(2009-382027) 5:35 p.m.: For the first time in its four-year existence — really, has it been that long? — this column faces a moral dilemma.
You see the Mug Shot of the Week, right smack there in the center of this page? Legally, we have every right to run it. Mug shots, like all police records, are public. They're available and easily searchable online, both at the Orange County jail site and on OrlandoSentinel.com. I select them at random; there's no particular rhyme or reason to why one person's mug is picked and another's isn't.
Like I said, legally, we're free and clear. But morally … well, I'm conflicted.
First off, let's acknowledge the obvious: Cops can be wrong. Every once in a while — or, depending on who you talk to, quite frequently — they screw up. Some people go to jail who don't belong there.
That said, let's assume for the sake of assuming that most of the faces that appear in the middle of this column belong to people who are in fact scofflaws and deserve to be shamed for their crimes. In the last week, two things have happened to make me reconsider running the MSOTWs.
First, a friend of mine got arrested. The deed was relatively minor, as these things go. No one got hurt (though, in fairness, someone easily could have). But laws were broken, and he spent an evening in the county lockup. Clearly, he's not this week's mug shot. No one is, for reasons I'll get to later.
But what if he were? After all, if I didn't know him, I could just as easily pick his mug shot out of the dozens I look through every week. The implications could be, well, life-changing — which, honestly, you don't always think about from the safety of the cubicle.
Many companies, for instance, frown on their employees having run-ins with Johnny Law. Sure, these mug shots pop up on other sites, but how many people (besides me) spend hours scrolling through hundreds of them to find somebody they know? But if this guy's mug were to go on display in this wildly popular column, then somebody who knows somebody who knows the boss might well happen upon it — and some bad stuff could happen.
You could make the "do the crime, do the time" argument, until you run into someone who tells you that her life got fucked up — even though she did nothing wrong and the charges were dropped — all because of you.
I got that call last week. In tears, this woman recounted how she'd lost her job and received all kinds of ugly stares and unwanted attention from her appearance in this space. She says the charge against her stemmed from a misunderstanding. (As of this writing court records still show a scheduled arraignment in September, though she insists the charges have been dropped.) That may well be the case.
And if it is … damn. That's a big burden for a simple columnist to carry around.
Here's the flip side: What the column presents is factual information. These people were arrested. That's a fact. These are their mug shots. Also fact. These arrests, fair or not, are public records. As the MSOTW box notes explicitly, just because you have a mug shot doesn't mean you're an actual criminal.
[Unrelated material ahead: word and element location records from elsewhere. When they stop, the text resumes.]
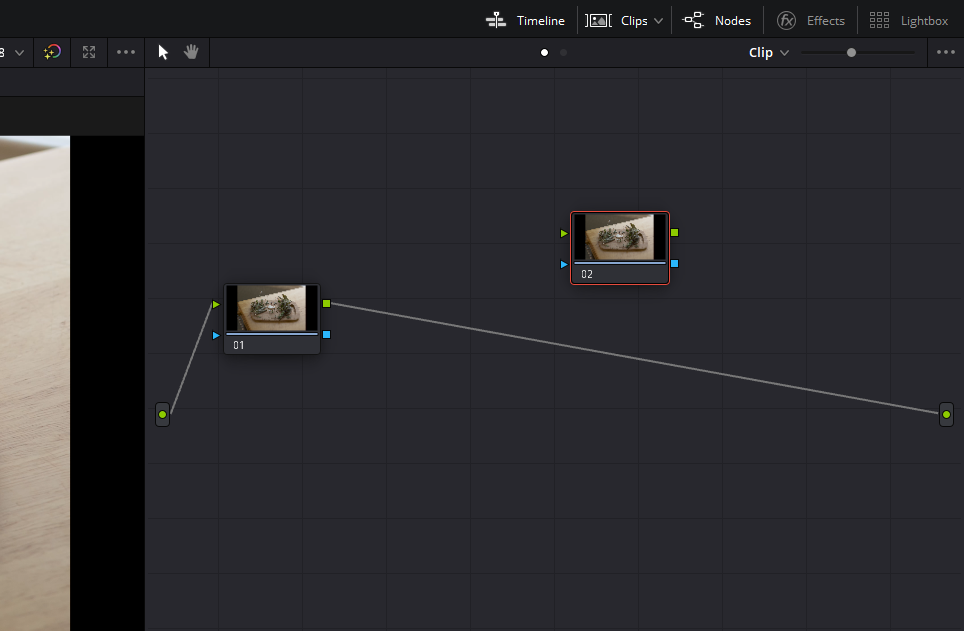This screenshot has height=631, width=964.
Task: Toggle visibility of viewer page with first dot indicator
Action: 544,52
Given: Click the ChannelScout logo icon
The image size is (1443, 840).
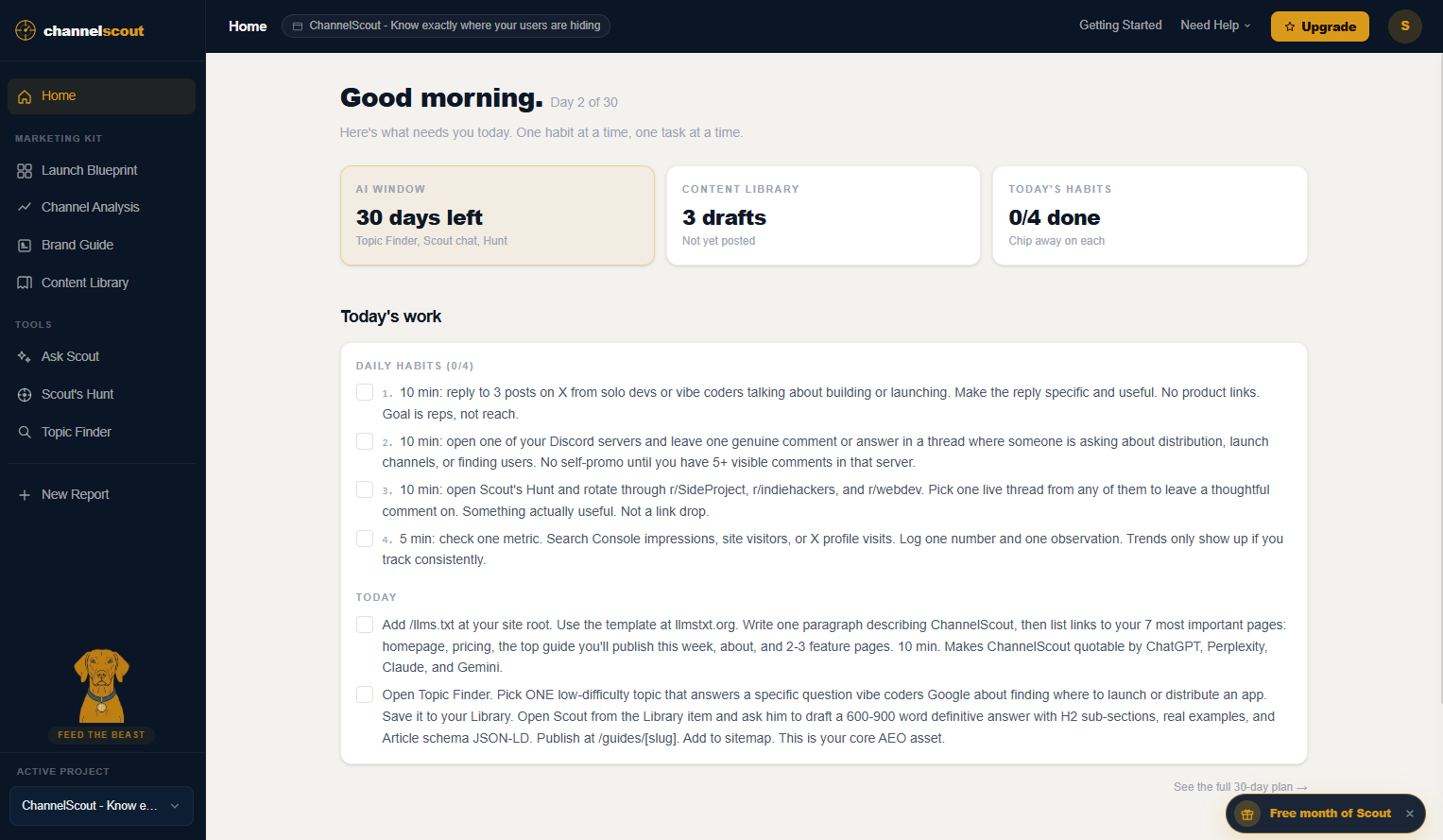Looking at the screenshot, I should click(26, 30).
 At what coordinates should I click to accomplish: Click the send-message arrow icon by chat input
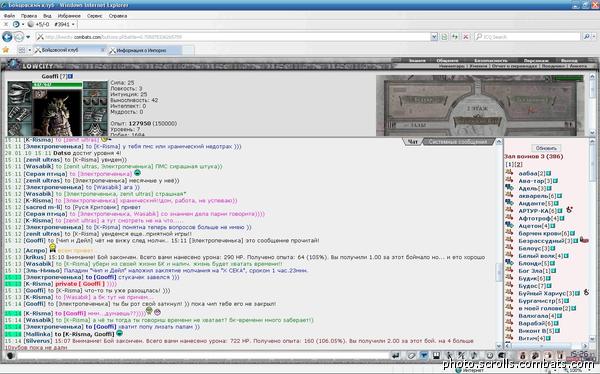[396, 356]
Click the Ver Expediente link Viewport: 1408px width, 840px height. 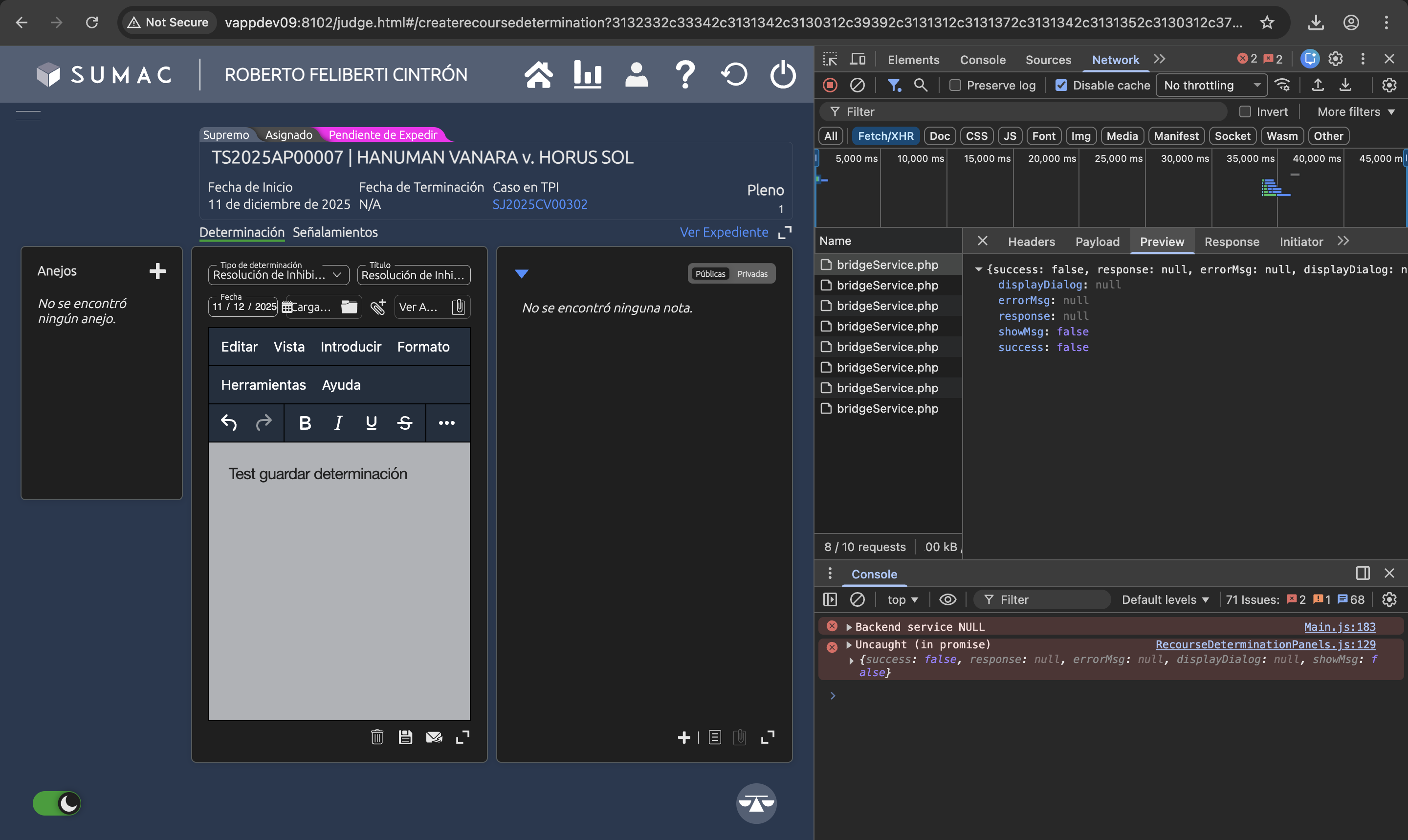tap(724, 232)
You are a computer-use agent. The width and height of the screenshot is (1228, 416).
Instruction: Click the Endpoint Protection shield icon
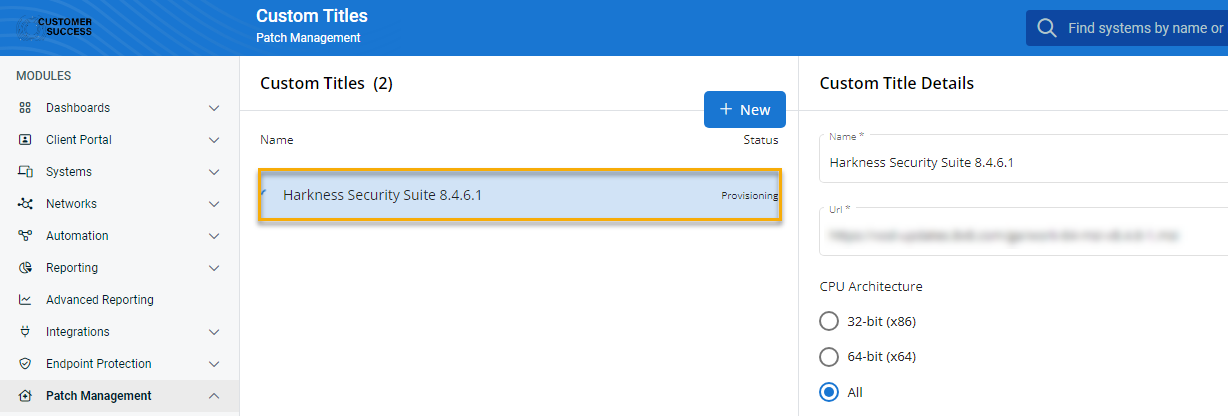tap(26, 364)
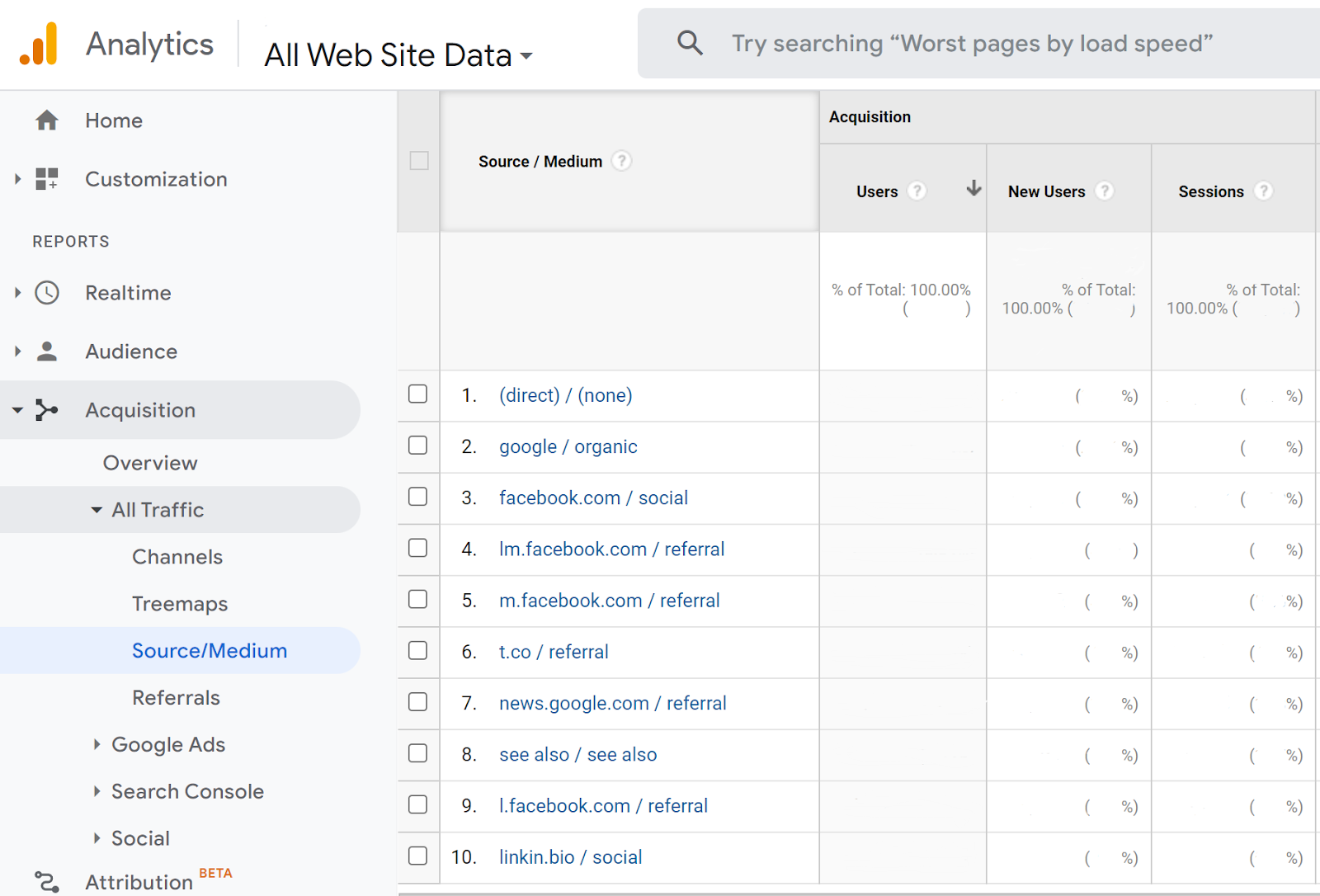Viewport: 1320px width, 896px height.
Task: Check the select-all checkbox in the table header
Action: pos(418,162)
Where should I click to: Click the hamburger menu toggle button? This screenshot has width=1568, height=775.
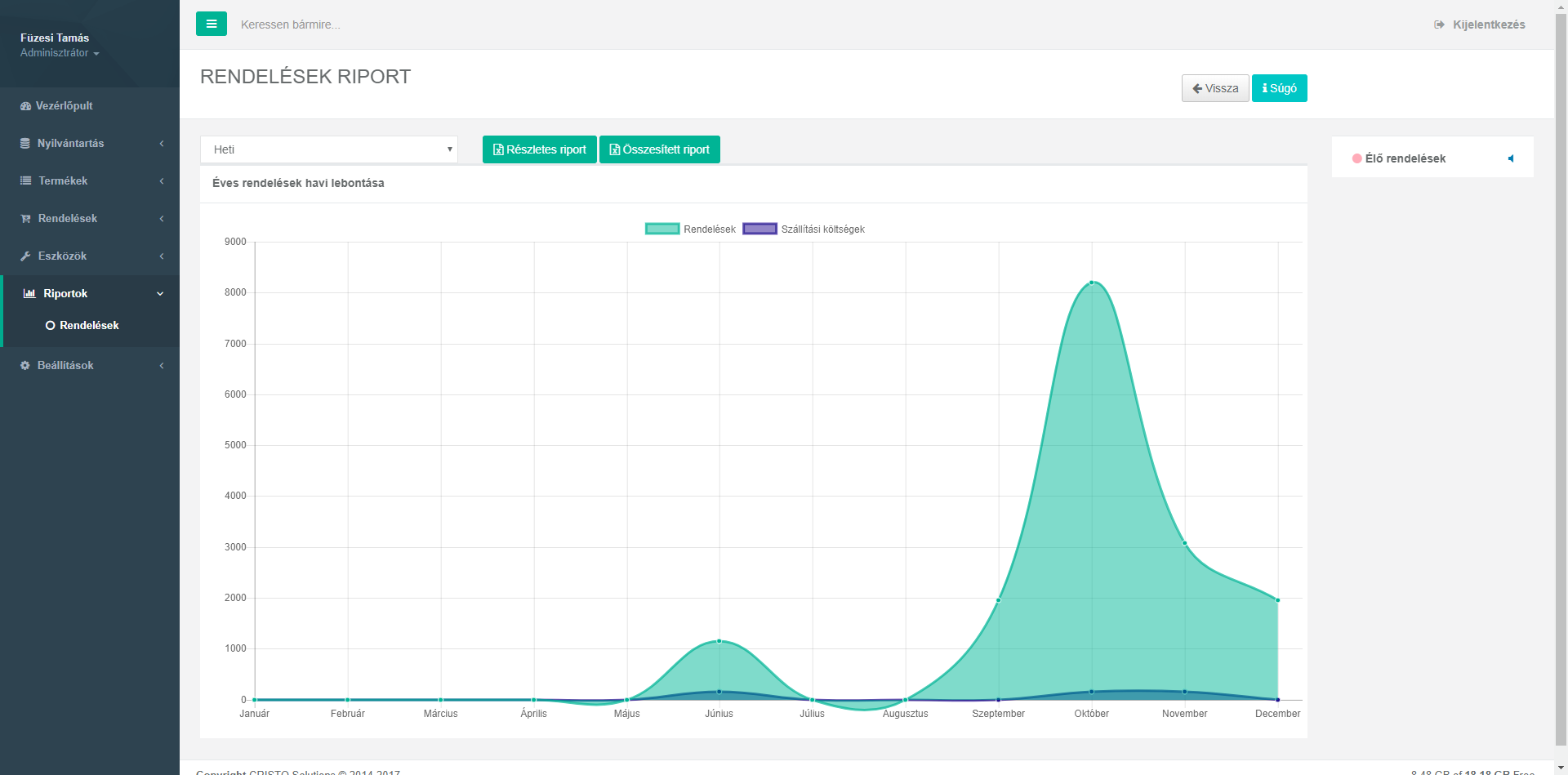tap(211, 24)
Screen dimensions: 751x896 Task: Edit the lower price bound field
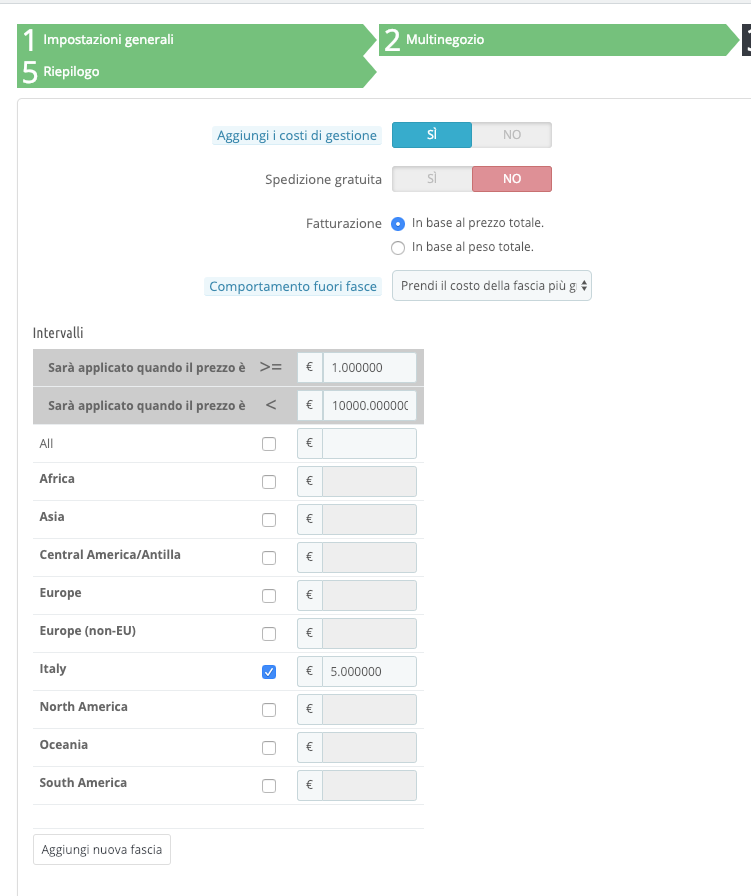(x=369, y=367)
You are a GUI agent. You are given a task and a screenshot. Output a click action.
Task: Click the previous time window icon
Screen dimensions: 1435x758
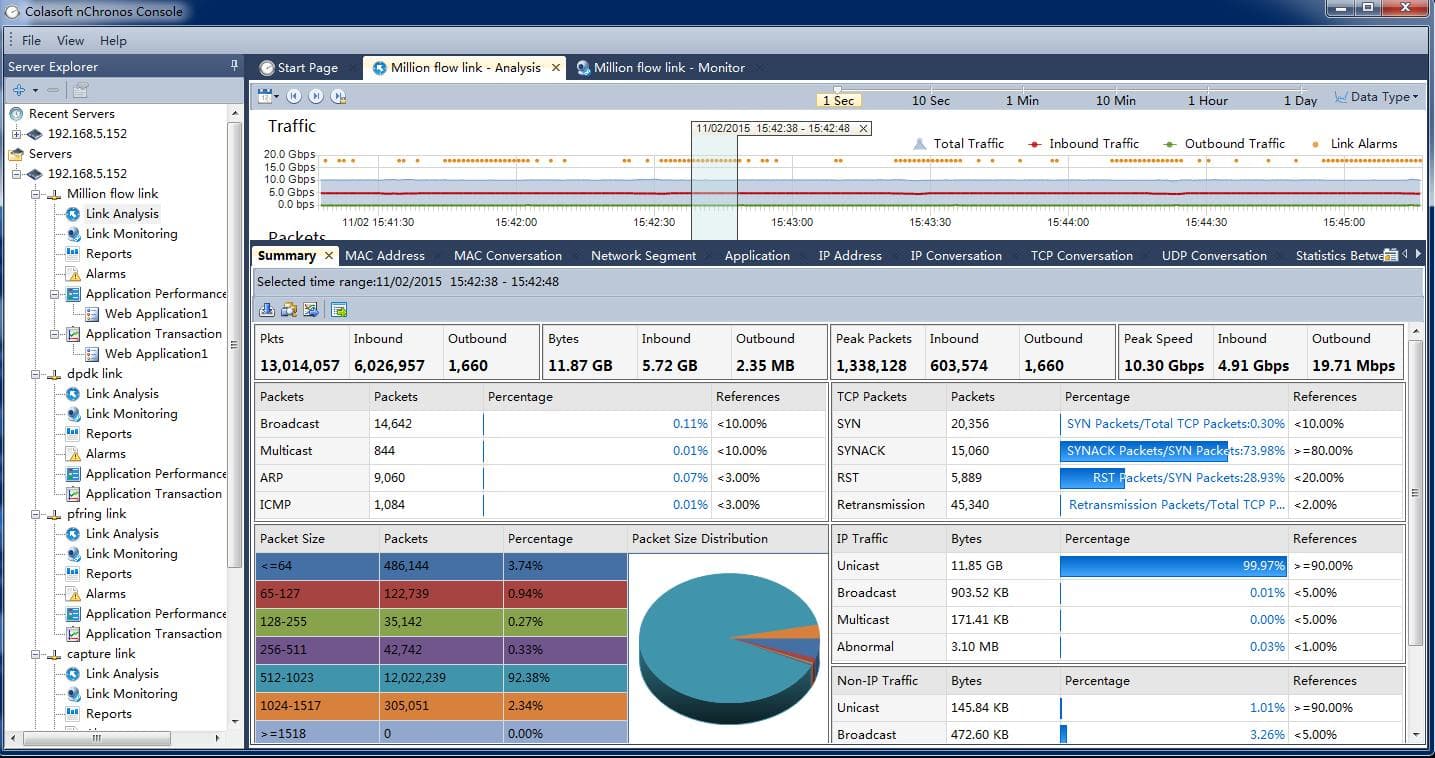(293, 96)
And this column has never pretended to be a serious pontification on all things crime. Sure, there's occasionally a larger point to it, but on the whole these 750 words are dedicated to some of the more dimwitted crimes committed in our town.
Being the subject of a MSOTW might not be fun, but hey, I can't make everyone happy.
This weird twinge of conscience I'm feeling — so that's what that feels like — needs some resolution. So let me put it to you guys. Should the mug shot stay?
E-mail me your thoughts, and I'll announce whatever decision we reach in a week or two.
Anyway. That was some serious navel-gazing. Let's get to the crime in the few inches that this column has left.
A 40-something and a couple of youngsters entered a mall store that sells commemorative jewelry. They stole seven bracelets and cut an employee's face with a knife. See, people like that, I'd have no problem displaying their mugs far and wide if they were caught. Which they weren't.
(2009-382019) 5:40 p.m.: Residential burglary at an apartment. Boring.
(2009-382034) 5:54 p.m.: Another residential burglary. This time, our villain kicked in the front door and jacked a bunch of jewelry.